DESCRIPTION OF THE TASK:
Exact reproduction, images excluded: write out the records below.

RECORDED INFORMATION:
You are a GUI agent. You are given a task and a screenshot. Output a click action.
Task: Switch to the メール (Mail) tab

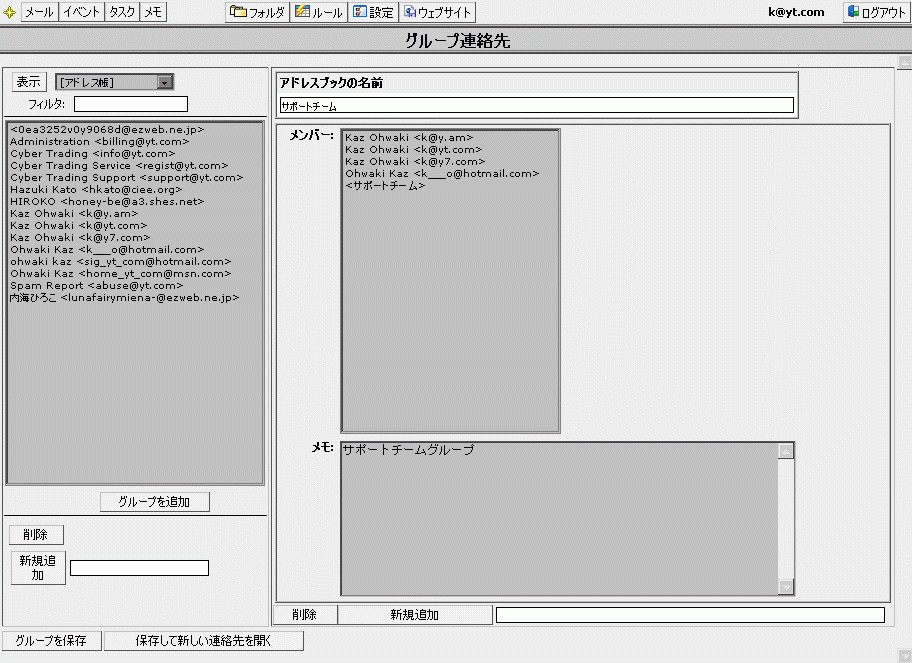[39, 13]

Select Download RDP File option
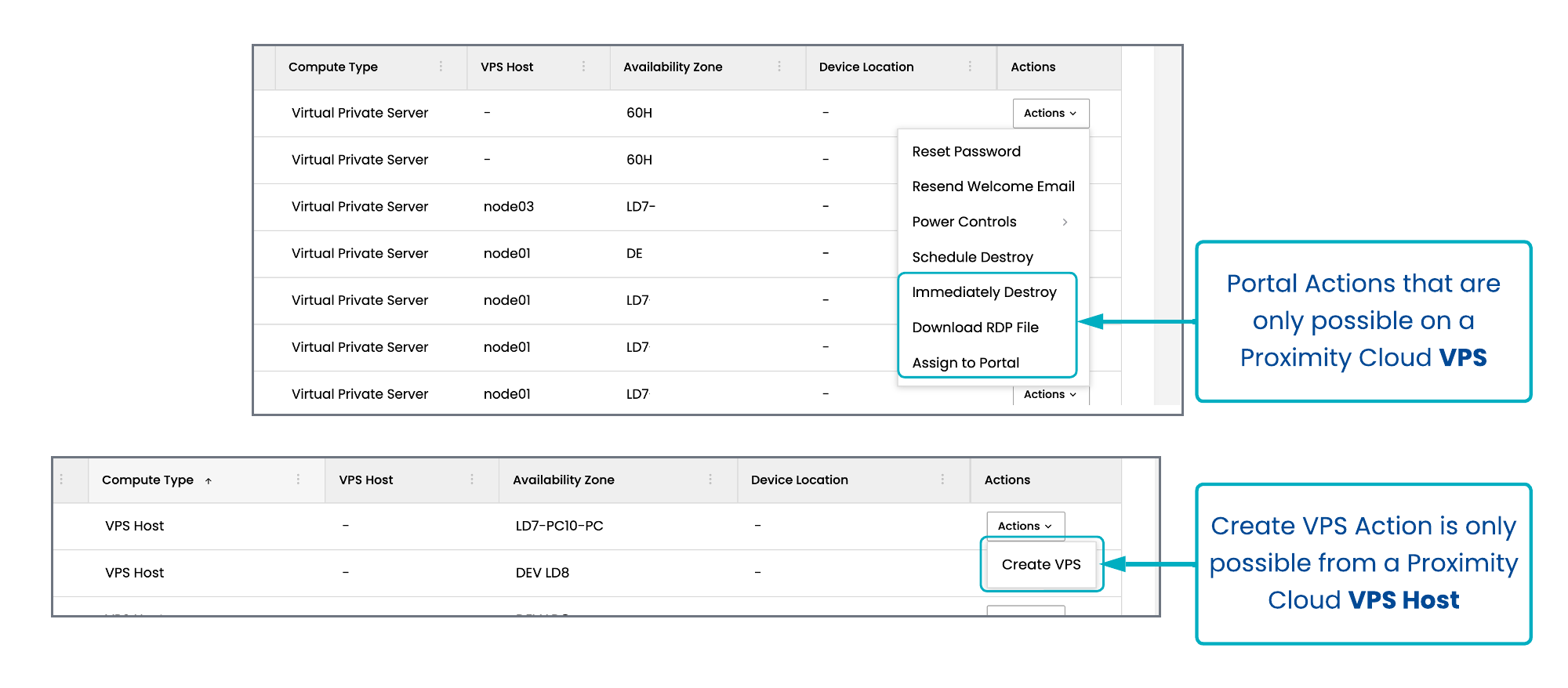pos(975,328)

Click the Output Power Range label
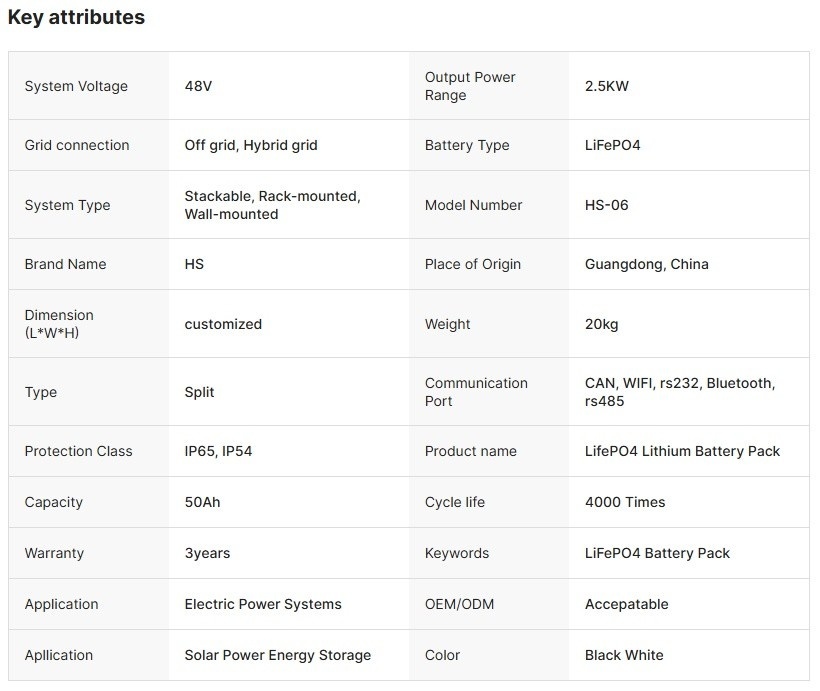point(471,86)
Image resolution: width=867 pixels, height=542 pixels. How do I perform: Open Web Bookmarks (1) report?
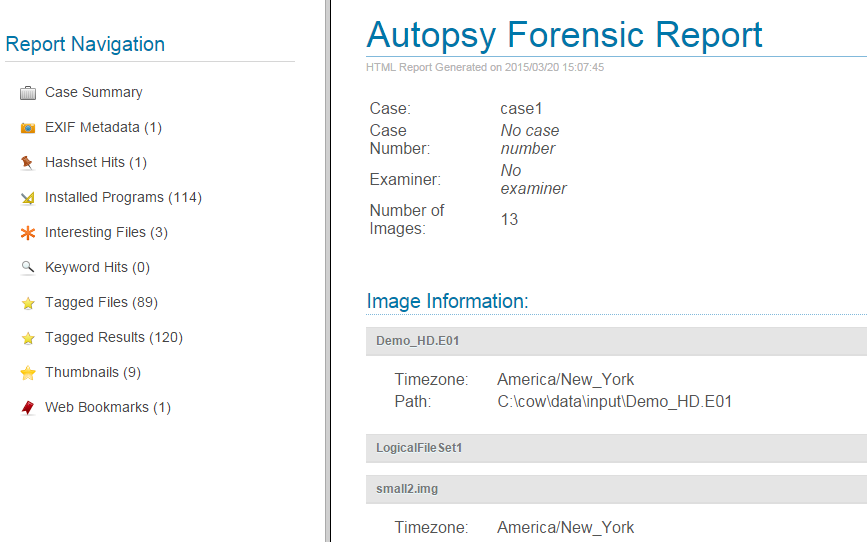(x=108, y=407)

RESULT FOR THIS EXERCISE:
You are a GUI agent. You are given a task and a screenshot. Output a click action.
Task: Switch to the メール (Mail) tab

[39, 13]

Select Download RDP File option
pos(975,328)

Click the Output Power Range label
point(471,86)
Image resolution: width=867 pixels, height=542 pixels. How do I perform: Open Web Bookmarks (1) report?
(x=108, y=407)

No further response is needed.